Sometimes high- and low-grade prostatic stromal sarcoma was associated with STUMP. Herawi and Epstein, in fact, found that seven (14%) of the 50 stromal tumours of the prostate that they analyzed were STUMPs associated with sarcoma (4 HG-PS, 3 LG-PS) [5].
There are several difficulties with the histologic diagnosis of STUMP, LG-PS, and HG-PS; it may be difficult to differentiated LG-PS from STUMP, sometimes the tumour seemed histologically benign and only the presence of local infiltration or the presence of atypical mitotic figure was diagnostic of LG sarcoma.
Prognosis and treatment of STUMP and sarcoma are also controversial. Factors to consider in deciding if to proceed with definitive resection for STUMP diagnoses on biopsy include patient’s age, presence and size of the lesion, and extent of the lesion, on tissue sampling.

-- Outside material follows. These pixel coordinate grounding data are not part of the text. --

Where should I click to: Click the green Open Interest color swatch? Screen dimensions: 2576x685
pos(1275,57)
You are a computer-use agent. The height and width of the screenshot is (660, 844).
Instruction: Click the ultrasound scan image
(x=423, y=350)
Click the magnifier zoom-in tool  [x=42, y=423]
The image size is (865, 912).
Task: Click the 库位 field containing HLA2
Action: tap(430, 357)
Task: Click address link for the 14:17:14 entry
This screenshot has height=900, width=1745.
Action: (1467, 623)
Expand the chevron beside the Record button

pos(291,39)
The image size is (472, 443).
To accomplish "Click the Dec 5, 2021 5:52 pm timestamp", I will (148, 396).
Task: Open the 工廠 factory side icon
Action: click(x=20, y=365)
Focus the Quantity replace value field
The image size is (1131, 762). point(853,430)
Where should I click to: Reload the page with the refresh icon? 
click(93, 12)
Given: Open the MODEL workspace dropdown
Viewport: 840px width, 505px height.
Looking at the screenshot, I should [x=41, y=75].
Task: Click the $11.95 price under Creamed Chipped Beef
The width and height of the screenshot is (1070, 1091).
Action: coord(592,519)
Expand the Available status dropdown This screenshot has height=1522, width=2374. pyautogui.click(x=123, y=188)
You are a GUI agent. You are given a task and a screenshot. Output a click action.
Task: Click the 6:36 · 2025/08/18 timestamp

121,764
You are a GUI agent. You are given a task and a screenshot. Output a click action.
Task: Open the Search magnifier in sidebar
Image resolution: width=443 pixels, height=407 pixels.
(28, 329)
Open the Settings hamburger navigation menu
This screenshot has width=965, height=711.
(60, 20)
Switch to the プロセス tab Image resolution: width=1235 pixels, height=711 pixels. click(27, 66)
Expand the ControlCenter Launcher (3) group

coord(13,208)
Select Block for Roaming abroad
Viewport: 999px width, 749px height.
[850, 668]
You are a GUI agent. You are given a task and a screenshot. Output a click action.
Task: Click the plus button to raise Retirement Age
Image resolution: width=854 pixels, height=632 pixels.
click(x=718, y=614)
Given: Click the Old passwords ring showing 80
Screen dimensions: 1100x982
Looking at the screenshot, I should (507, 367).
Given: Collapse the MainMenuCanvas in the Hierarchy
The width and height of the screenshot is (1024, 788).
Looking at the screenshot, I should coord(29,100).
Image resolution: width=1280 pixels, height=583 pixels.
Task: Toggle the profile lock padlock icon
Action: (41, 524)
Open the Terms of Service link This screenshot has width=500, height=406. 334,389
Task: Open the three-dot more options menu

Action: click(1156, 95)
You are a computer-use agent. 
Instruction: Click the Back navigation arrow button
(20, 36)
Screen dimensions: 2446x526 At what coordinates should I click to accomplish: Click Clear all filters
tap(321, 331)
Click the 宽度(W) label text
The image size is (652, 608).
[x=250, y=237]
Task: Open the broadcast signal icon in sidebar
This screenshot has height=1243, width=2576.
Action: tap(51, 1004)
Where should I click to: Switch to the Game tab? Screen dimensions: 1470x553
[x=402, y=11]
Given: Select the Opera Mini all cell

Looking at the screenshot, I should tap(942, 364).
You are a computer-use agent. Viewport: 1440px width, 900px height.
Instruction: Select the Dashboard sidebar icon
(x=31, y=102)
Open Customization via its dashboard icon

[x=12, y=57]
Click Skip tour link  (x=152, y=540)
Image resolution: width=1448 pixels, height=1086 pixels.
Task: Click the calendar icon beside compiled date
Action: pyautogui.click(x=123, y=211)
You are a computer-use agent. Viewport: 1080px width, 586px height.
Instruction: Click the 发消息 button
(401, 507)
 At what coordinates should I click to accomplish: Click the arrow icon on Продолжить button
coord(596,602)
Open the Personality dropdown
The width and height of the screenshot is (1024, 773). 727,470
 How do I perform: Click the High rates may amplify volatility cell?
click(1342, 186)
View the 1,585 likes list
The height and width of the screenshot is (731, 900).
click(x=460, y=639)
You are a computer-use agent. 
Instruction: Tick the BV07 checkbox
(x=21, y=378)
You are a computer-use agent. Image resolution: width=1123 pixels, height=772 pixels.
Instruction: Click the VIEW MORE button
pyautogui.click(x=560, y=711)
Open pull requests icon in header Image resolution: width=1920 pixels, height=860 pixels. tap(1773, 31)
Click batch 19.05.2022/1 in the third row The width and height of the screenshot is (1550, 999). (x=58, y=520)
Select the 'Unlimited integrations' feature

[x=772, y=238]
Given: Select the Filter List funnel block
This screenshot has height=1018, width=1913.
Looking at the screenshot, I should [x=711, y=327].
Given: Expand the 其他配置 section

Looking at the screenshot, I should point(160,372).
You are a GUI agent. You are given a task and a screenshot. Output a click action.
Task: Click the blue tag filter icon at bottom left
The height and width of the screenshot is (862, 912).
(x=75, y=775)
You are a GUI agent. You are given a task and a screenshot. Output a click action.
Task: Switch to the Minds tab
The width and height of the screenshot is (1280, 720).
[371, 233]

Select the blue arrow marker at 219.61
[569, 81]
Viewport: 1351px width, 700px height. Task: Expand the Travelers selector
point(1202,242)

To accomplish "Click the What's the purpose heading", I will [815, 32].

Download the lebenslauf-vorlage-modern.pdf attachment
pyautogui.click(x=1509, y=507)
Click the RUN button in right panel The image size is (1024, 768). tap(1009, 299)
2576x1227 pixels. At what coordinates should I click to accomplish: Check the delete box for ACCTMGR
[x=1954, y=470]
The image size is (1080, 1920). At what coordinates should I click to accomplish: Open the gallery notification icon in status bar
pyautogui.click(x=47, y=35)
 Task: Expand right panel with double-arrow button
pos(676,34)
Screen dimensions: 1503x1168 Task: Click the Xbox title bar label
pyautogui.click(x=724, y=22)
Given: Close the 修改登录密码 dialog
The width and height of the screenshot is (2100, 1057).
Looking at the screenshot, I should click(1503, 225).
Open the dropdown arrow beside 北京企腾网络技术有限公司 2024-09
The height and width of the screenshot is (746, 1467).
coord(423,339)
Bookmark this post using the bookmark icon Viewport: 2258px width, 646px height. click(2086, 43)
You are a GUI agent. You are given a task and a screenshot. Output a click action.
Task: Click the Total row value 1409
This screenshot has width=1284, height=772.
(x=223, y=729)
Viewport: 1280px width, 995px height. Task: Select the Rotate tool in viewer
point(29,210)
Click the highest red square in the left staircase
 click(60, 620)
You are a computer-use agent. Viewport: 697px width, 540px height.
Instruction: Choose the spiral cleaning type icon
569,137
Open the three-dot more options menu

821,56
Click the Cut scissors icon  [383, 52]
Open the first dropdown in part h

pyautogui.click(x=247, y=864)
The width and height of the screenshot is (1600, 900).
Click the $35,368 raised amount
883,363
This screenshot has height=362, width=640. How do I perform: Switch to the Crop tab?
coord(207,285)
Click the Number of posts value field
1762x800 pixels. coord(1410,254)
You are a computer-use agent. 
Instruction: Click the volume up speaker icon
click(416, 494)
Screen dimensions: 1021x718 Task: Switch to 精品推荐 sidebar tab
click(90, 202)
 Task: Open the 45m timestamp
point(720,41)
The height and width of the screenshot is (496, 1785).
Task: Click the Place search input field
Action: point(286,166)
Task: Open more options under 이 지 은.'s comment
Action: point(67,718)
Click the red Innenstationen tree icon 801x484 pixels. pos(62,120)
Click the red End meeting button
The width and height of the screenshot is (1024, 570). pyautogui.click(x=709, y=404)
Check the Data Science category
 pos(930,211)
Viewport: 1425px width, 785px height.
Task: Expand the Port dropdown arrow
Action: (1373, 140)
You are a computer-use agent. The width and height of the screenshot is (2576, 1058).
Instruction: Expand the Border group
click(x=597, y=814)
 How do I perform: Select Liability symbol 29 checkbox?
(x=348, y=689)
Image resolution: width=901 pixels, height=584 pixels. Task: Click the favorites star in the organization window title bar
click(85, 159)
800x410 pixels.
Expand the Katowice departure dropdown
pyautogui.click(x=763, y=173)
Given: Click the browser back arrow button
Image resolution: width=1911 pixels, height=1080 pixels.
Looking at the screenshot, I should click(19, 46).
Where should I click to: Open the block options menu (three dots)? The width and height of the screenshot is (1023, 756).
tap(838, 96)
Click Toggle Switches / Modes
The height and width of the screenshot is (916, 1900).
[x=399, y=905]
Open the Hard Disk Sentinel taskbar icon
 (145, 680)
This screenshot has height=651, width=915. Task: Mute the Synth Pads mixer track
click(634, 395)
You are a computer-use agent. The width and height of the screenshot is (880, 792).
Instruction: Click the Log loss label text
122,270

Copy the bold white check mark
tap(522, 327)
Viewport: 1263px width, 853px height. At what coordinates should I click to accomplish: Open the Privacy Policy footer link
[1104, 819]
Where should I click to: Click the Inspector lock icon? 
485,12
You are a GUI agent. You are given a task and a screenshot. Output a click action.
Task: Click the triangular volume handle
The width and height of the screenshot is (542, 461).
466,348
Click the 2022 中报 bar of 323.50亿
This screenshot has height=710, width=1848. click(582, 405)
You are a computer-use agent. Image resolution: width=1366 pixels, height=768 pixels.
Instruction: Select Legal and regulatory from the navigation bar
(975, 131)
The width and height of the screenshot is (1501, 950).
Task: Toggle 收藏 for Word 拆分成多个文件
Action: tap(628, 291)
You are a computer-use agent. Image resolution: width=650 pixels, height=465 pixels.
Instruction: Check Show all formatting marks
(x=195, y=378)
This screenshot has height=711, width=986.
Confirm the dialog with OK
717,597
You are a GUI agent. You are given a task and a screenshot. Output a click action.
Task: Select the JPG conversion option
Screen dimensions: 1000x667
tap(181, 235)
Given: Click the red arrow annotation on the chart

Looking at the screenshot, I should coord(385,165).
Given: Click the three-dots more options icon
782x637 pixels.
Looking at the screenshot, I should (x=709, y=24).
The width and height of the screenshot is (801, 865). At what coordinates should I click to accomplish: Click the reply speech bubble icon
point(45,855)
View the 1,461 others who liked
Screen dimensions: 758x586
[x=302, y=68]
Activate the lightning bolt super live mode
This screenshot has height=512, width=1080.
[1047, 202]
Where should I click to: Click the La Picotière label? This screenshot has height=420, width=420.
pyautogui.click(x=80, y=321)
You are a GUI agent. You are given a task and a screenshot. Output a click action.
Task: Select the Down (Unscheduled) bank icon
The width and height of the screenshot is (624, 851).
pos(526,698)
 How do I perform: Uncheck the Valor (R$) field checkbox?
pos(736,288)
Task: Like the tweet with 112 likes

Immunohistochemically, STUMP and stromal sarcomas characteristically express progesterone receptors (PR), and this finding is consistent with their arising from hormonally responsive mesenchymal cells of the prostate [12, 13].
Most of these tumors are positive for CD34 [4]. The immunohistochemically strong positivity of CD34 and the negativity of desmin is helpful in the differential diagnosis of STUMP and stromal sarcoma versus smooth muscle tumours [14]. Rarely, gastrointestinal stromal tumors (GIST) may enter the differential diagnosis, but these tumours are CD117 positive while stromal sarcomas are negative [5].
The primary prostatic sarcoma are really rare neoplasms. In the literature, to our knowledge, only 6 cases are described of LG-PS (age: 42 to 76, mean 59; see Table 1), except phyllodes tumour [5–15], and between these cases only three are pure sarcoma, the others are associated with a STUMP. All of the patients with LG-PS were alive and free of disease at followup [5–15].
In the current literature only 16 cases are also reported of HG-PS [5–15].
The HG-PS are more aggressive tumour, in fact only 6 patients of 16 cases, reported in the literature, were free of disease, 3 were alive with pulmonary metastases, 2 were alive with multiple metastases, and 3 died of disease and 2 were lost to followup [5–15].
Our case of LG-PS is the seventh that was described in the literature, and our patient was free of disease at 15 months of followup.